Fritz Lang, então, cria um desfile de tipos suburbanos em sua caótica visão noir da cidade grande. O anti-herói, Chris, interpretado por Edward G Robinson, é um tipo comum, um caixa de banco, casado com uma megera, que passa os dias a reclamar da vida sem luxo e que costuma escutar radionovelas na casa da vizinha. Chris é levado ao crime pela sedutora Kitty (Joan Bennet) e pelo gigolô Johnny (Dan Duryea). Lang, aqui, repete o trio central de sua obra anterior, o também noir “Um Retrato de Uma Mulher (1944).
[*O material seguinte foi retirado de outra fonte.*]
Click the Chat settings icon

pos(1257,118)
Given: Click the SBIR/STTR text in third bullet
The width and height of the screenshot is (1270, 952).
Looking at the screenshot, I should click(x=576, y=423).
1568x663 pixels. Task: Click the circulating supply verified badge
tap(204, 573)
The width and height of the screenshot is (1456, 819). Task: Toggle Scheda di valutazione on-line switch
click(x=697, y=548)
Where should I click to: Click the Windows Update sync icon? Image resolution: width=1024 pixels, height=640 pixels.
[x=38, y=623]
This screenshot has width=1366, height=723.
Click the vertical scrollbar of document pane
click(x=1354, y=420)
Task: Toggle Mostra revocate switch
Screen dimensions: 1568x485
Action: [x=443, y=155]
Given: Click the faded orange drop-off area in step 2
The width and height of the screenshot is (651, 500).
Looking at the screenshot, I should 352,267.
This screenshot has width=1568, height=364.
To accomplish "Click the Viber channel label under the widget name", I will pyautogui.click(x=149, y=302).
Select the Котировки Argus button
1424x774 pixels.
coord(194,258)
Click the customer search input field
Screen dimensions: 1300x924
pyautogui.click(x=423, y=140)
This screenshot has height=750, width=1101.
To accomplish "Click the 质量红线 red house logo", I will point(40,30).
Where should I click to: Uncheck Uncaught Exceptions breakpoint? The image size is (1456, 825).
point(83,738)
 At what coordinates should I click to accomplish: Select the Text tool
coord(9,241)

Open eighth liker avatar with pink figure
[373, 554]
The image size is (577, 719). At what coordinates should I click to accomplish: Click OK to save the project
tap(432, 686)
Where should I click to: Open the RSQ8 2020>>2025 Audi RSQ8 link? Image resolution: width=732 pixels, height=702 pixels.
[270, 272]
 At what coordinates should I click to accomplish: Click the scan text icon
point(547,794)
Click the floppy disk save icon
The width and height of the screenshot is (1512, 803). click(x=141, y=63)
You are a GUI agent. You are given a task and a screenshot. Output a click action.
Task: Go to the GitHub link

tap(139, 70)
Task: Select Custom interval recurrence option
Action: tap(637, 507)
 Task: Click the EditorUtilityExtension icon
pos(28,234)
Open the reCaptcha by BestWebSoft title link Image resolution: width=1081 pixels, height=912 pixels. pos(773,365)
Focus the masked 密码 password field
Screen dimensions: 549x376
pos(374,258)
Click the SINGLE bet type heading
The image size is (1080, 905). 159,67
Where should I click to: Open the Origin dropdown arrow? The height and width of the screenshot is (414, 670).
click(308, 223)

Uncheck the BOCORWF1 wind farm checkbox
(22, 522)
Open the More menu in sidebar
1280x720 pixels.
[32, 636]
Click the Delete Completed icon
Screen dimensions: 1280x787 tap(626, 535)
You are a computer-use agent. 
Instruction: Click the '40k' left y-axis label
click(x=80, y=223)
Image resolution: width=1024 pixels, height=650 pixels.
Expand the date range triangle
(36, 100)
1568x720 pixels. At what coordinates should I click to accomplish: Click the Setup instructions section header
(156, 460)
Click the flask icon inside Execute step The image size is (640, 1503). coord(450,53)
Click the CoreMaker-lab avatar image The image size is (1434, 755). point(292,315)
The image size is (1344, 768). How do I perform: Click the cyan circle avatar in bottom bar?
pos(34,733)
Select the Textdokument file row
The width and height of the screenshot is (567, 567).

Após a desgraça moralizadora de Kitty e Johnny, Chris consegue se livrar da punição na justiça, mas é levado à loucura pelos fantasmas de seus crimes. Lang condena o protagonista a vagar, sozinho e atormentado, pelas ruas frias e sombrias de Nova York.

Outro ponto essencial em “Almas Perversas” está no embate entre gêneros proposto no filme: o anti-herói é encurralado por duas figuras femininas; no casamento, pela autoritária esposa dona-de-casa e na rua pela mítica figura da femme fatale. O conflito entre o masculino e o feminino simboliza a nova formação social do pós-guerra. Como propõe o teórico Fernando Mascarello, “os proponentes do noir afirmam ter sido ele veículo para a representação de um dos elementos centrais da ‘cultura da desconfiança’ do pós-guerra: a intensa rivalidade entre o masculino e o feminino. Esta resultava, por um lado, da modificação dos papéis sexuais em decorrência da mobilização militar e, por outro lado, da disputa do mercado de trabalho entre os contingentes retornados do front e a mão-de-obra feminina treinada para substituí-los durante o conflito” (MASCARELLO, 2006, p. 182).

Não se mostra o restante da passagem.